27.01.2019, 19:08
Es war Sylas vollkommen klar gewesen, dass man ihn nicht so einfach würde ziehen lassen und ein Teil von ihm hatte genau darauf gesetzt. Er hörte den Mann hinter sich sprechen und als er ihn packte und zu sich zog, sah er dem Kerl einfach nur trotzig ins Gesicht. „Nein und es ist mir auch vollkommen egal“, antwortete Sylas auf die Frage, die man ihm gestellt hatte. Es war die Wahrheit. Er wusste es nicht und es war ihm in der Tat vollkommen egal, wem er sich da gerade in den Weg gestellt hatte oder wem er da gerade auf die Zehen getreten war. Alles hatte nach einer guten Gelegenheit zum Dampf ablassen ausgesehen und er hatte die Gelegenheit beim Schopf gepackt. Nun und wie man sehen konnte, hatte der Plan einwandfrei funktioniert. Man konnte ihm nicht einmal vorwerfen den Streit angezettelt zu haben oder den ersten Schlag ausgeführt zu haben, denn so wie es aussah, machte sich diese ganze Angelegenheit gerade ziemlich selbstständig. Jedenfalls wenn er das, was um ihm herum passierte richtig deutete. Es war zwar nicht gerade das, was er beabsichtigt hatte, aber so wie es schien, hatten noch ein paar andere Menschen außer ihm einen Wunsch etwas Dampf abzulassen.

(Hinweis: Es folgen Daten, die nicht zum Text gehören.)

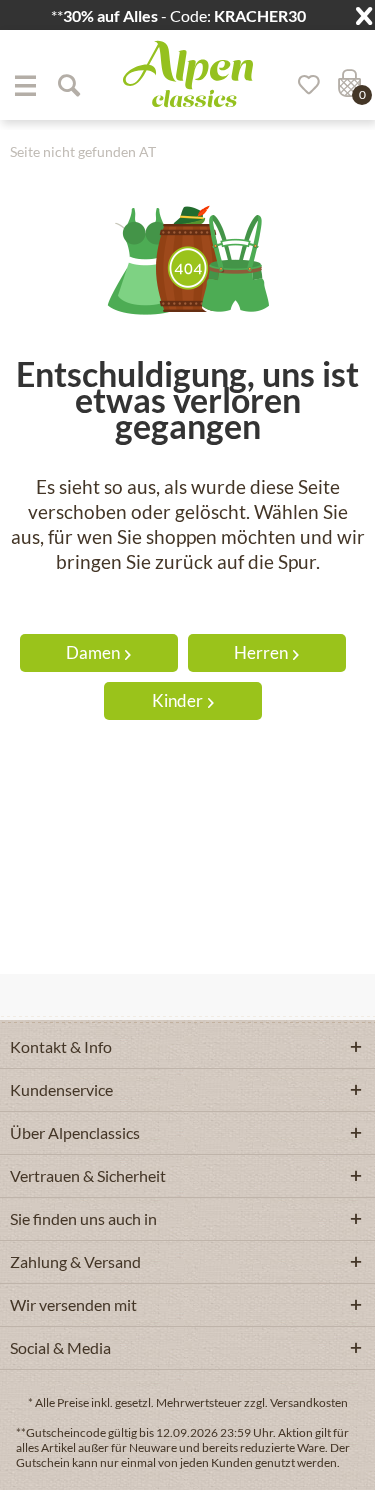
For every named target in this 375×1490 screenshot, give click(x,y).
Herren (261, 652)
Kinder (177, 700)
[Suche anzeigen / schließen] (68, 85)
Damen (93, 652)
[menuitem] (25, 85)
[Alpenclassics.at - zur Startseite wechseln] (188, 74)
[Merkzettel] (302, 85)
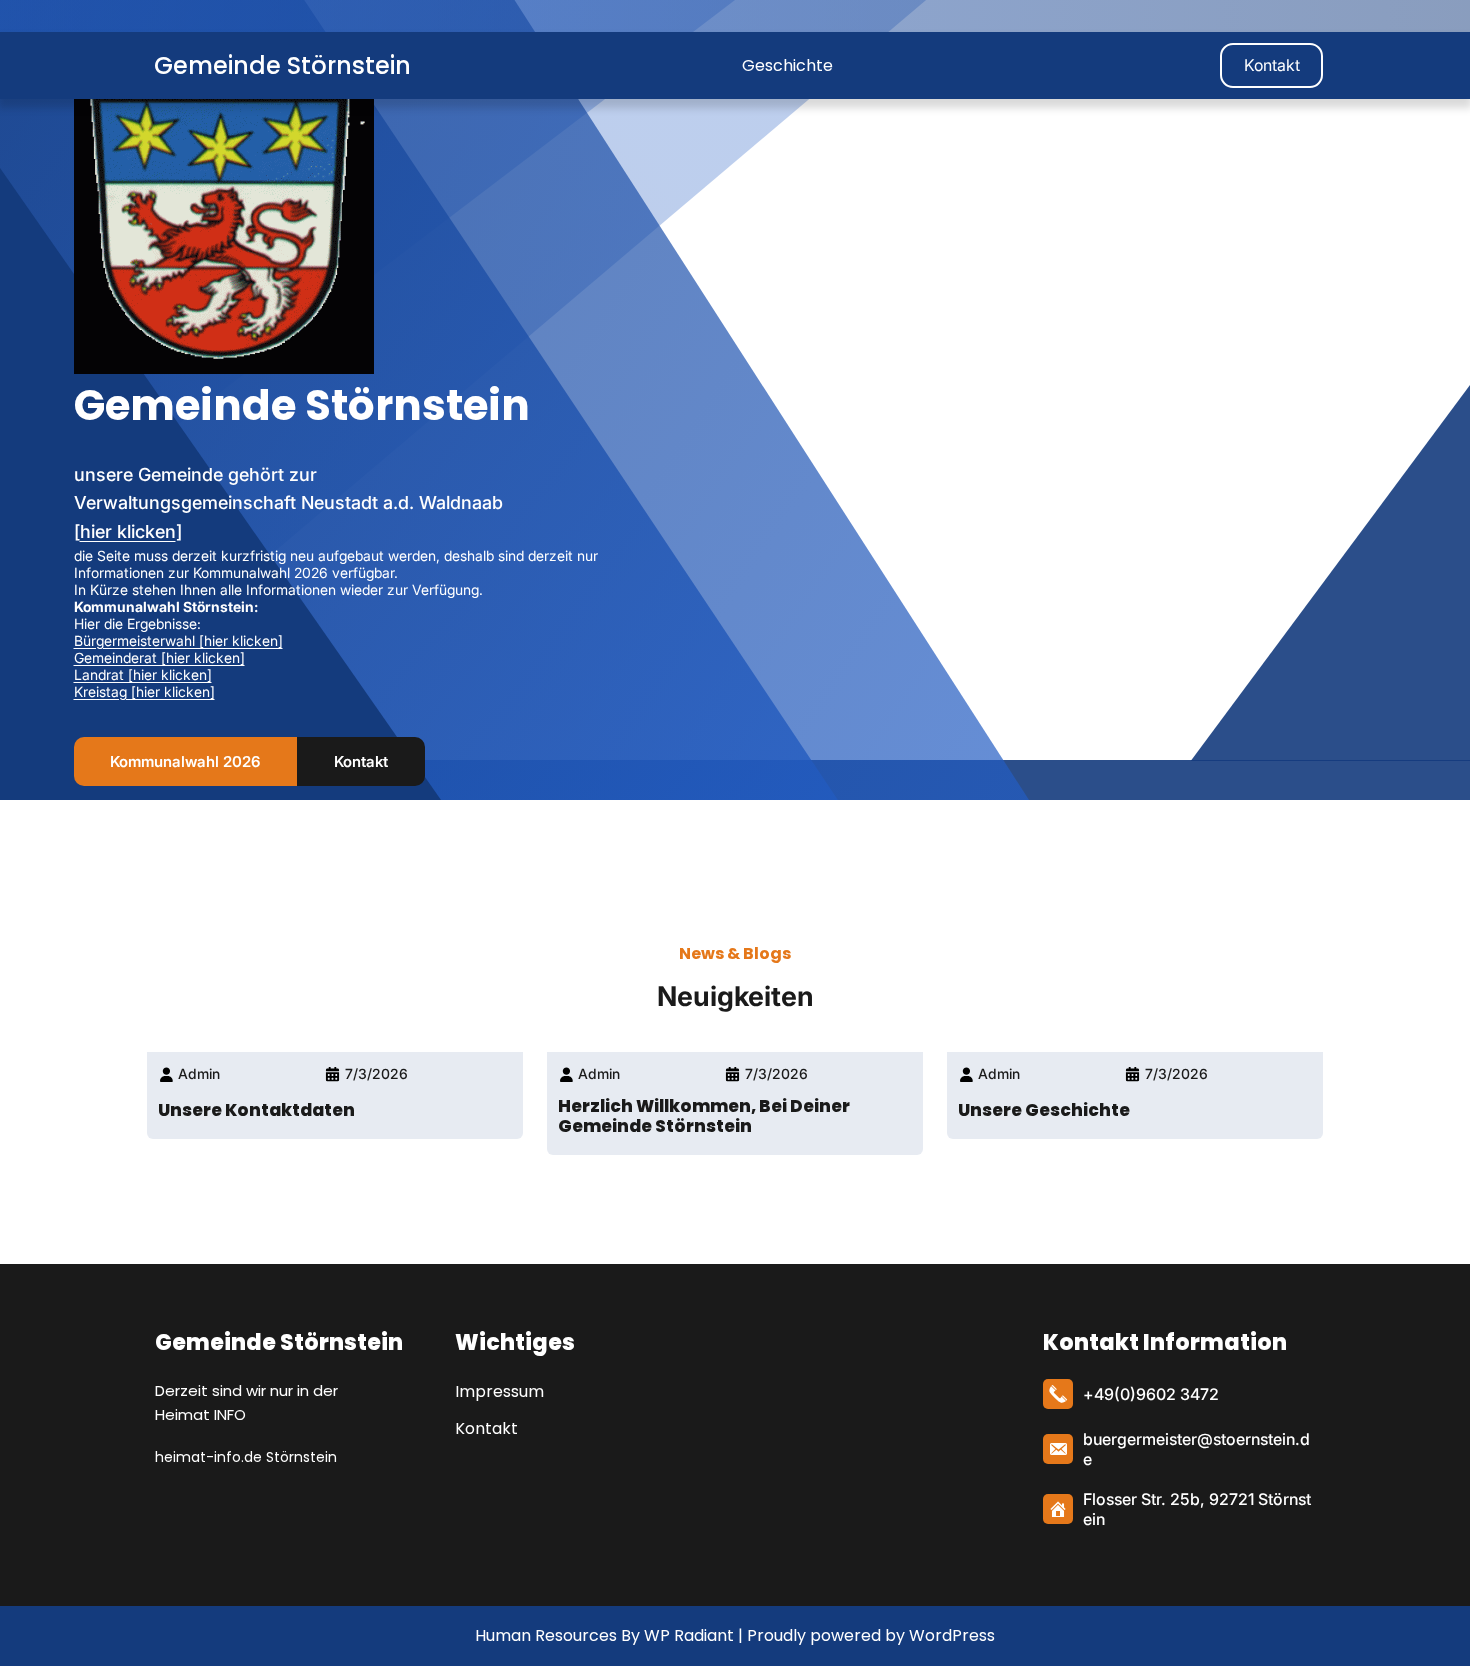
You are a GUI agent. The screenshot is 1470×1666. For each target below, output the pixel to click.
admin (199, 1073)
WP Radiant (687, 1635)
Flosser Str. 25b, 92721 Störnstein (1197, 1509)
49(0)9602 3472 (1156, 1394)
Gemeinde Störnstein (282, 65)
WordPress (952, 1635)
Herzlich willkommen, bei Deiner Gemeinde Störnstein (704, 1116)
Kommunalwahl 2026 (185, 761)
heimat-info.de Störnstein (246, 1457)
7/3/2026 (376, 1073)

Sylas war fast schon enttäuscht, als der Kerl ihn plötzlich los ließ und von ihm zurücktrat, ohne auch nur einen Schlag ausgeführt zu haben. Andererseits war es genau die Reaktion, welche er von so einem Kerl erwarten würde. Großes Mundwerk und Drohgebärden, aber sobald das Chaos ausbrach verschreckt sein wie ein hilfloses Kind. So waren ihm schon viele Männer im Leben begegnet. Männer, die sich aufgespielt hatten, als seien sie die erfahrensten Kämpfer die man nur finden konnte. Männer, die Geschichten erzählten was sie nicht alles getan und erreicht hatten. Doch kaum war ein Kampf ausgebrochen, kaum hatte das Chaos die Leitung übernommen, irrten sie ziellos umher ohne jeglichen Überblick und Panik in ihren Augen. Aber in einem Kampf durfte man nicht in Panik geraten, man durfte nicht den Überblick verlieren, denn nur dann war man in der Lage einen Kampf auch zu überleben. Man musste seine Augen überall zugleich haben, seine Lage einschätzen können, seine Gegner abschätzen können und wissen, wo man zuerst zuschlagen sollte. Manchmal war es angebracht sich einfach dem nächststehenden Gegner zu zuwenden, doch manchmal konnte das auch ein großer Fehler sein. Nicht immer war das nächstbeste Ziel auch jenes, das zum Erfolg führte. Aber all das waren Dinge, die man nur durch Erfahrung lernte. Sofern man jedenfalls genug Talent besaß den ersten Kampf im Leben auch zu überleben.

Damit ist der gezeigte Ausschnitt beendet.